There was the time as a twelve-year-old when Raul stood outside the Martinez bodega watching drug dealers play dominoes on one side while a game of chess was under way on the other. Koob was there, drinking malta beside Manny, a sometimes junkie dealing crack in the days when people still called it “base.” Manny was winning the dominoes game; across from him was his smack dealer, Hector, who was losing badly to a good customer. Hector hesitated on a move and miscounted.

“Ho, siit [Oh, shit],” Raul said aloud to himself, publicly emphasizing just how bad Hector had fucked up.

“What?” Hector spat, turning around in disbelief to see the kid
with dead eyes mocking his game. “Shut the fuck up, little nigga!” he said. “And get the fuck outta here.” He pointed for Raul to walk away. The other men laughed in the shade and glanced back at the rickety card table where the game was played. Raul turned and looked over at the chess game for a moment, but he didn't move. “Yo, you hear what I said?” Hector repeated. Everyone knew Hector was always strapped. “I will fuck your little ass up.”

From his fold-up chair, Hector stared over at Raul. Raul took a breath and stared back. The man was at least thirty. In those days, everybody spat a lot, especially in the summertime, but for men spitting was always the thing to do. Hector spat almost as an afterthought, or as a prelude to some more emphatic gesture.

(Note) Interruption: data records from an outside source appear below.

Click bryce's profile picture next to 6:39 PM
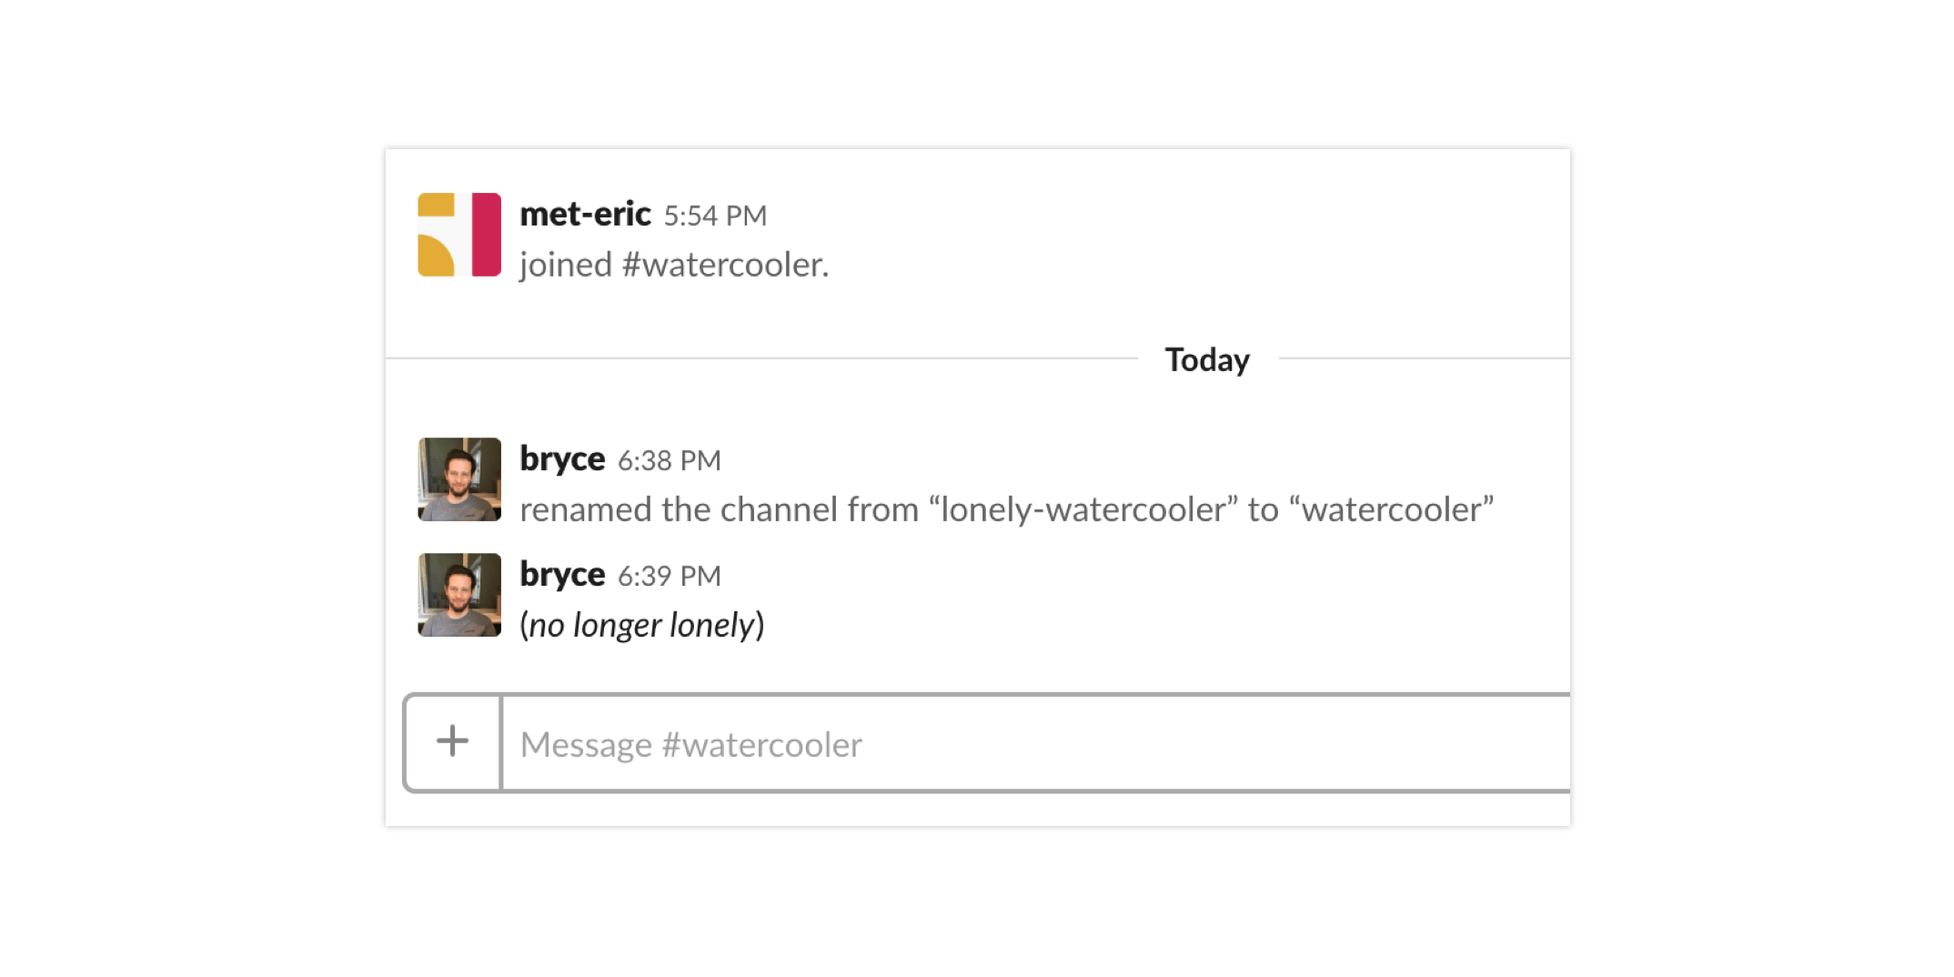The width and height of the screenshot is (1954, 977). pos(458,594)
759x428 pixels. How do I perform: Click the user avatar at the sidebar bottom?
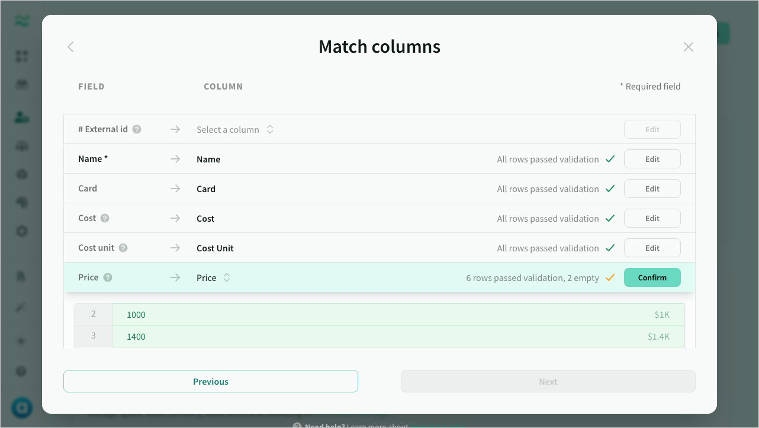click(21, 408)

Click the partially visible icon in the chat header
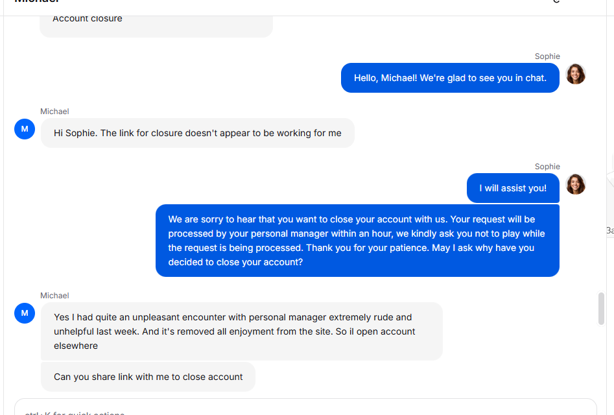pyautogui.click(x=556, y=2)
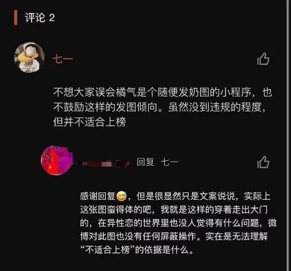Open the blurred red-purple replier avatar
The height and width of the screenshot is (271, 291).
[57, 160]
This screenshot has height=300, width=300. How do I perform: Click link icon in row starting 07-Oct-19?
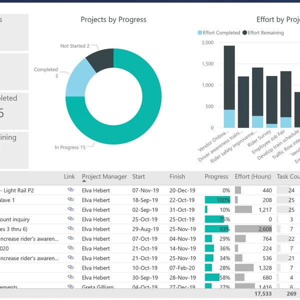71,239

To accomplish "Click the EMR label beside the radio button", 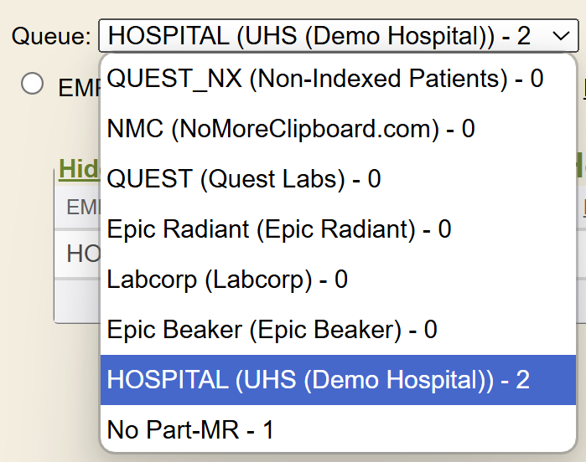I will [x=77, y=87].
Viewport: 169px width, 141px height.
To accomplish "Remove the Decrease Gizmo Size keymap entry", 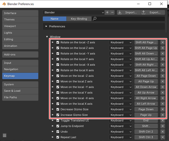I will 163,109.
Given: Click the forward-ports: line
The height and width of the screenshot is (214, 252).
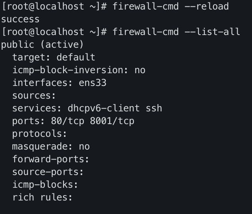Looking at the screenshot, I should pos(51,159).
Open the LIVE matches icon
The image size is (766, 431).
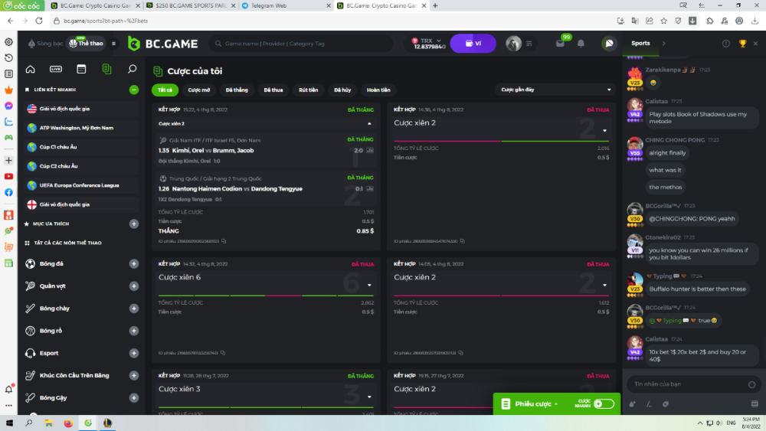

The gob fell near Raul's imitation Nikes that his moms bought him on Fordham Road in the Bronx. Raul looked down at the spit on the sidewalk, and before it could register with anyone else, he spat back and caught Hector on the shoe. The corner, a cross-generational jury at least eleven men deep, stiffened with shock. Hector broke wild, forgetting it was a kid who spat on him, and pulled a pistol from inside his jacket. He wasn't gonna shoot Raul just like that. He was gonna beat his face and his neck with the handle a few times, make him bleed and cry and eat shit instead of dying. Hector stood up and got in one clear blow, straight across Raul's temple. Raul's switchblade was out of his back pocket before the blood could appear, and suddenly Hector's right shoulder was cut in three places. He was very fortunate that the chess players could hold Raul back; one of them suffered a two-inch gash just for being there. Nobody died that day. But nobody forgot it, least of all Yakoob, who had to love Raul's nerve to avoid it. This was no longer a child. Benny's boy had become a dog.

Raul's grandmother didn't want a dog in the house, and she ran the apartment while his mother was at one of her three jobs. Between Spanish soap operas and Spanish game shows, she had a different idea about what the young man of the house should be
doing if he wasn't going to school, like getting a job himself. She never cared for Raul's father, who she thought was an angry loser, and she resented his son for slumping around her apartment like the living monument to his failures. His grandmother only spoke Spanish. When she started with him, he would talk back only in English. That would spark long yelling fights where only he knew what they were both saying. If Raul stuck around till evening when his mother got home, he could hear his grandmother talk bad about him before getting kicked out. Back on the block he'd smolder on street corners.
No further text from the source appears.